**GOALS:**
1. From the proof of the upgraded theorem on exact space bounds, translate this sentence into Spanish: "Assume the probability of error is less than 1/16."
2. In the records, start at the line that has "You are a computer-use agent. The image size is (1458, 1270)." and go through the last line of the records. Give those lines back with "Instruction" swapped for "Command" and nothing else changed.

For any $y \in \{0,1\}^m$, let $\text{ECC}(y) \in {0,1}^{m'}$ , $m'=O(m)$ be such that $||\text{ECC}(y)||_0=\frac{m'}{a}, a=\Theta(1)$ and for any $y \ne z$, the distance $||\text{ECC}(y)-\text{ECC}(z)||_0 \ge 2m' \frac{\varepsilon}{a}.$ (which implies that $||\text{ECC}(y)+\text{ECC}(z)||_0 \ge \frac{m'}{a} + m' \frac{\varepsilon}{a} = m' \frac{c}{a}$). Now, take any $y \in \{0,1\}^m$ and feed the coordinates of $\text{ECC}(y)$ to $A$. The remainder of the argument essentially as before (except that $y=z$ if and only if $E' <m' \frac{c}{a}$).


\subsection{Upgraded Theorem 2}
\paragraph{Theorem} Any \textit{randomized exact} algorithm for computing $||x||_0$ needs $\Omega(m)$ bits of space.
\paragraph{Proof}
Assume the probability of error is less than 1/16. Take any ECC with minimum distance greater than $\frac{m'}{4}$, which would mean that we can recover from errors of $\frac{m'}{8}$ errors. (Consider a ball of radius $\frac{m'}{8}$ around the code word. Since this is empty, we simply need to approximate to the closest code word.)Then, take any $y$ and feed the coordinates of $\text{ECC}(y)$ to $A$. With probability $\frac{1}{2}$ we can recover $z$ such that $||z-\text{ECC}(y)||_0 < \frac{m'}{8}$, which means that we can recover $y$. In parallel, for any $i=1...m'$, feed $e_i$ to $A$  with state $A[\text{ECC}(y)]$, obtaining estimate $E_i$ and set $z_i=0$ if and only if $E_i > ||\text{ECC}(y)||_0$ (which fails with probability 1/16). Markov's inequality implies that the fraction of errors is less than $\frac{1}{8}$ with probability greater than $\frac{1}{2}$.

**RECORDED DATA:**

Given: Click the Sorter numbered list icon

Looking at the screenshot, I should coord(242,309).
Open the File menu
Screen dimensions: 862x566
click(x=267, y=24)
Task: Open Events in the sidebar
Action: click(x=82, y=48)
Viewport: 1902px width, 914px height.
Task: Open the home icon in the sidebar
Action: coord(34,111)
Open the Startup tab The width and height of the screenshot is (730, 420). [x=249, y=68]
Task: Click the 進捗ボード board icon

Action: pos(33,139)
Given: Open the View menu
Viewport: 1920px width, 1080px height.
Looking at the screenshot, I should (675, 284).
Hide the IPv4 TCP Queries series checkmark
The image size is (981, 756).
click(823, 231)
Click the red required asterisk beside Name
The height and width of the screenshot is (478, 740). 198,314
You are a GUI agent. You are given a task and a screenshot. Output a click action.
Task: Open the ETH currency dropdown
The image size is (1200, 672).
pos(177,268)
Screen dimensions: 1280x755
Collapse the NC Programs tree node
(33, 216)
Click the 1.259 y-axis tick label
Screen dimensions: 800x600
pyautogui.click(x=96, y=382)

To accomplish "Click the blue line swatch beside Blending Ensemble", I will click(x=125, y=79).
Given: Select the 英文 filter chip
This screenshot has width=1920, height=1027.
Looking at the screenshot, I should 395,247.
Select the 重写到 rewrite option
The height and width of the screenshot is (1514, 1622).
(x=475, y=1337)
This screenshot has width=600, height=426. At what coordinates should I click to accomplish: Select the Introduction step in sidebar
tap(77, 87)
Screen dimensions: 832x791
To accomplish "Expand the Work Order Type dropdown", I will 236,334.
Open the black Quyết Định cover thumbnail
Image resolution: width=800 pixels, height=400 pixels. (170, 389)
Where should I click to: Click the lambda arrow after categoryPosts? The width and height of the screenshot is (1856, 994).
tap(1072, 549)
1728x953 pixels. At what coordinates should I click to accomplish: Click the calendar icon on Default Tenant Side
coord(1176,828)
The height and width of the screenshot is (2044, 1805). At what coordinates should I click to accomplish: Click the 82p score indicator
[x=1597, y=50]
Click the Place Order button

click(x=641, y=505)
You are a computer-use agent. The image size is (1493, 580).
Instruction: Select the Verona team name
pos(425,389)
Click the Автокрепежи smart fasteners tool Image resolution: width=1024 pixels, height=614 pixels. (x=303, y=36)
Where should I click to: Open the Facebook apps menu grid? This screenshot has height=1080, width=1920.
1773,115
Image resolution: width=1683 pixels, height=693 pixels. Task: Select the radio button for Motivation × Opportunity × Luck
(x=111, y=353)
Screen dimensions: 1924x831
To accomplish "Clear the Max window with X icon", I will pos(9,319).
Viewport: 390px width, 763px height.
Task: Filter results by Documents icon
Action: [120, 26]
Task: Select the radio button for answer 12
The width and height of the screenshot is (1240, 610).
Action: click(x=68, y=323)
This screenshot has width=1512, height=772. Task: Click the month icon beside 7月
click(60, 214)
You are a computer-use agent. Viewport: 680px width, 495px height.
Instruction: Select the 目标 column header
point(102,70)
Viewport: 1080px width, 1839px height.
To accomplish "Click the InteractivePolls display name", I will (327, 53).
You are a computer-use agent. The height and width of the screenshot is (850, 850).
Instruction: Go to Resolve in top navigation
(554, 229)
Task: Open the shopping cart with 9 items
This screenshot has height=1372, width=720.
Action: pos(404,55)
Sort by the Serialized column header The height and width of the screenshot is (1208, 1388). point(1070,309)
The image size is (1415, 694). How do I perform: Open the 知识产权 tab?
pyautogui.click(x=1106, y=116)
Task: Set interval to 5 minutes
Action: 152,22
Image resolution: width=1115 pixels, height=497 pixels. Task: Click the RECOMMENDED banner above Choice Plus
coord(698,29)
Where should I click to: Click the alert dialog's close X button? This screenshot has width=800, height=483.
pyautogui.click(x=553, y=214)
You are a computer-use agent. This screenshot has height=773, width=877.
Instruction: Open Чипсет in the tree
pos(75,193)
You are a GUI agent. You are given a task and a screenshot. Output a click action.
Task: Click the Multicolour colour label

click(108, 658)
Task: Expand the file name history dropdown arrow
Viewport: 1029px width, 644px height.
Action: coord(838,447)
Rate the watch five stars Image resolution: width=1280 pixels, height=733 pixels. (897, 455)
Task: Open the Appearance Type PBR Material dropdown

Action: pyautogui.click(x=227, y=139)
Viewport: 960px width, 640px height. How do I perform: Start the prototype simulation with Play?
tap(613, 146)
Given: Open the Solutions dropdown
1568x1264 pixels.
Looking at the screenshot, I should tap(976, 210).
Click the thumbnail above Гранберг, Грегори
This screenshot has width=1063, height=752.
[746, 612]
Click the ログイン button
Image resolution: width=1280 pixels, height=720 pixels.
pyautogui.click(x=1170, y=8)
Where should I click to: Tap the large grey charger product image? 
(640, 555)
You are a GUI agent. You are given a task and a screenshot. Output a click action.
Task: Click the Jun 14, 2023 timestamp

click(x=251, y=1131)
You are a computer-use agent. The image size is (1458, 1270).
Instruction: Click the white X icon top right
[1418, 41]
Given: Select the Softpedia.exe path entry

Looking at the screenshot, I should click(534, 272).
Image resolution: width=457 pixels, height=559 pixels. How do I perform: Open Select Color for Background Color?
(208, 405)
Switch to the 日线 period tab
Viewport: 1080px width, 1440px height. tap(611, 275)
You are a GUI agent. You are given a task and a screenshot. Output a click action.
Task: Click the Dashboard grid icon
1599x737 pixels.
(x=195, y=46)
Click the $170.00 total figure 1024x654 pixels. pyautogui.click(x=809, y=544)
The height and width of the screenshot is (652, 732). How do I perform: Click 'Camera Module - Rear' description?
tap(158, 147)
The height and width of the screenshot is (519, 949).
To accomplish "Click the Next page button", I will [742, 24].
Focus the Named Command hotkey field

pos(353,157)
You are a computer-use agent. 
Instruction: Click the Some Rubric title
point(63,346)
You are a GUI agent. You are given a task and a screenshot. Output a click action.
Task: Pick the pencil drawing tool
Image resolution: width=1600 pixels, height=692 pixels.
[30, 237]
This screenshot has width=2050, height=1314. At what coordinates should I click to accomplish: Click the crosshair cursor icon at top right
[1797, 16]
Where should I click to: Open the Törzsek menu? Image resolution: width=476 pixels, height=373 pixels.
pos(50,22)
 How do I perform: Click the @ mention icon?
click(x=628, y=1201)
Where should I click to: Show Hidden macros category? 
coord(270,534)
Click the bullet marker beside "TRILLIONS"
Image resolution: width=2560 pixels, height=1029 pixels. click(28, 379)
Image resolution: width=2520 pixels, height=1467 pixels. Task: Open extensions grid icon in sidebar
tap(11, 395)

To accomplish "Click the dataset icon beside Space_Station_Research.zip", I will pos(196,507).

**RESPONSES IN ORDER:**
1. Supongamos que la probabilidad de error es menor que 1/16.

2.
You are a computer-use agent. The image size is (1458, 1270).
Command: Click the white X icon top right
[1418, 41]
Given: Select the Softpedia.exe path entry

Looking at the screenshot, I should click(534, 272).
Image resolution: width=457 pixels, height=559 pixels. How do I perform: Open Select Color for Background Color?
(208, 405)
Switch to the 日线 period tab
Viewport: 1080px width, 1440px height. tap(611, 275)
You are a GUI agent. You are given a task and a screenshot. Output a click action.
Task: Click the Dashboard grid icon
1599x737 pixels.
(x=195, y=46)
Click the $170.00 total figure 1024x654 pixels. pyautogui.click(x=809, y=544)
The height and width of the screenshot is (652, 732). How do I perform: Click 'Camera Module - Rear' description?
tap(158, 147)
The height and width of the screenshot is (519, 949).
To accomplish "Click the Next page button", I will [742, 24].
Focus the Named Command hotkey field

pos(353,157)
You are a computer-use agent. 
Command: Click the Some Rubric title
point(63,346)
You are a GUI agent. You are given a task and a screenshot. Output a click action.
Task: Pick the pencil drawing tool
Image resolution: width=1600 pixels, height=692 pixels.
[30, 237]
This screenshot has width=2050, height=1314. At what coordinates should I click to accomplish: Click the crosshair cursor icon at top right
[1797, 16]
Where should I click to: Open the Törzsek menu? Image resolution: width=476 pixels, height=373 pixels.
pos(50,22)
 How do I perform: Click the @ mention icon?
click(x=628, y=1201)
Where should I click to: Show Hidden macros category? 
coord(270,534)
Click the bullet marker beside "TRILLIONS"
Image resolution: width=2560 pixels, height=1029 pixels. click(28, 379)
Image resolution: width=2520 pixels, height=1467 pixels. Task: Open extensions grid icon in sidebar
tap(11, 395)

To accomplish "Click the dataset icon beside Space_Station_Research.zip", I will pos(196,507).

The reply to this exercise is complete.